Thanks to some responsive mastering, the middle tracks ripen to exude added savor and tang. On “Leishmaniasis” and “Visions of Eternal Suffering”, you can hear the tensile stretch of Rene Martinez’s snare skins as he rides the beat or goads it from behind. Meryl Martinez’s bass audibly warms and wobbles, adding character to the latter track. Lynch sounds utterly terrifying on “Final Flesh Feast” and “Stabbing”, especially when growling her “inhuman, sickening desire to feed on the flesh”.
It’s difficult to reclaim logic long enough to distinguish favorites while listening to an album designed to unleash the savagery within.

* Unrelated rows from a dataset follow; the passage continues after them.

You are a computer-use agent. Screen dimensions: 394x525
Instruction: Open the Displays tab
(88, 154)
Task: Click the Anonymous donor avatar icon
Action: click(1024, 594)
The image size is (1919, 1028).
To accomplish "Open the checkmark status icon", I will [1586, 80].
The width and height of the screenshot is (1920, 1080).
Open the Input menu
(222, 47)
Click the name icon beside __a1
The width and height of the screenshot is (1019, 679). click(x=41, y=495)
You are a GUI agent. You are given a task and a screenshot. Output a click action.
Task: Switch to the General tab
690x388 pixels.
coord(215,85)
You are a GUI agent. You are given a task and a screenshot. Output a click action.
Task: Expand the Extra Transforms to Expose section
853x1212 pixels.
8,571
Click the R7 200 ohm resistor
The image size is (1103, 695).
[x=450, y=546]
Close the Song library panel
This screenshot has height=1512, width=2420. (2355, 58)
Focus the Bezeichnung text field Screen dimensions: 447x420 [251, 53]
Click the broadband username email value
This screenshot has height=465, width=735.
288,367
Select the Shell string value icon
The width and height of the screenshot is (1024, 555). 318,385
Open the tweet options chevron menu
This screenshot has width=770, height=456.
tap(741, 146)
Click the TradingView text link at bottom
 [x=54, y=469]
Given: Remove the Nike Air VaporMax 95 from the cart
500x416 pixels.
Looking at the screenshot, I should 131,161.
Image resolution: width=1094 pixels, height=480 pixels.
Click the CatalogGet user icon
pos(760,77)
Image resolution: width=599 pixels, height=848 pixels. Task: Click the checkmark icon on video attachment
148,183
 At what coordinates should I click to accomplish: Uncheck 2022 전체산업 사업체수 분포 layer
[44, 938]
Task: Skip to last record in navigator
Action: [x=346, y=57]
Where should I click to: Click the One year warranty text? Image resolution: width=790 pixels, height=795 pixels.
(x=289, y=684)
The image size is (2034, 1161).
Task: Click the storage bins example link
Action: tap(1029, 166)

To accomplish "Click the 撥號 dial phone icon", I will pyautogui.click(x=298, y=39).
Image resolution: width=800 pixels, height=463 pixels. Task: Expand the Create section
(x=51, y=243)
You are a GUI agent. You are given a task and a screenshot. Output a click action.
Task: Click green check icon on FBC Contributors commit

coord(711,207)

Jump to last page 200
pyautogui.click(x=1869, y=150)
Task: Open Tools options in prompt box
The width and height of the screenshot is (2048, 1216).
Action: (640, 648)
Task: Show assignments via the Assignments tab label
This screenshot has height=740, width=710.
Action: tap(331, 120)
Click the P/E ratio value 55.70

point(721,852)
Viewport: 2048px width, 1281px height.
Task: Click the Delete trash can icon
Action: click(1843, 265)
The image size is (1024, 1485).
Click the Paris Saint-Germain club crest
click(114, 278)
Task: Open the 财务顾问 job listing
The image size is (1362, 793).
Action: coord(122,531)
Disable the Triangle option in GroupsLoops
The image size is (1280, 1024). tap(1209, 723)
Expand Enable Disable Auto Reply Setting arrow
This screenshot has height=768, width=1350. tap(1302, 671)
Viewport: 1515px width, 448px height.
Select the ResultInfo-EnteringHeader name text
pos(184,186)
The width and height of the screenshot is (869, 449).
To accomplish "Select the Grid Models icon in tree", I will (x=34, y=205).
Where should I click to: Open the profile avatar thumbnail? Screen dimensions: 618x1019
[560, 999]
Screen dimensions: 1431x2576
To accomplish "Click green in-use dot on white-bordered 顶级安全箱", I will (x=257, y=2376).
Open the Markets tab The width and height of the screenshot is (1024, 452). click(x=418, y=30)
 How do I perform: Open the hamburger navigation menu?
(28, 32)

Nonetheless, the two subsequent tracks stand out, if for no other reason than how easily they annihilate my thinking mind. The “musty and leech ridden” technical slam-doom riff of “Visceral Liquid Terror” lurches out of time and straight into my lizard brain, crumpling my body in bestial reflexes. You can try counting that shit on “Slashed Throat Awakening”, but why not just enter the circle and let your body take over? It knows better than you do anyway. A blinding blizzard, “It Ends With Flames” culminates in monstrous slams and sopping wet violence—undoubtedly a finishing move you’d think, were it not for one more follow-up, “Pulsing Wound”, which features a glorious, celebratory breakdown. The mindless replay value of this sick gospel is off the charts, guaranteed to decimate any resistance.
So, initiate, you’ve survived the sacrificial ritual and now, standing before the very end, the high, wild priestess summons you to the final feast. And what are we eating, you ask? Why, thirty-five roasted pigs, of course—all crispy and basted. No more thinking required. Say it with us, “I take the knife and start slashing”. Lechon.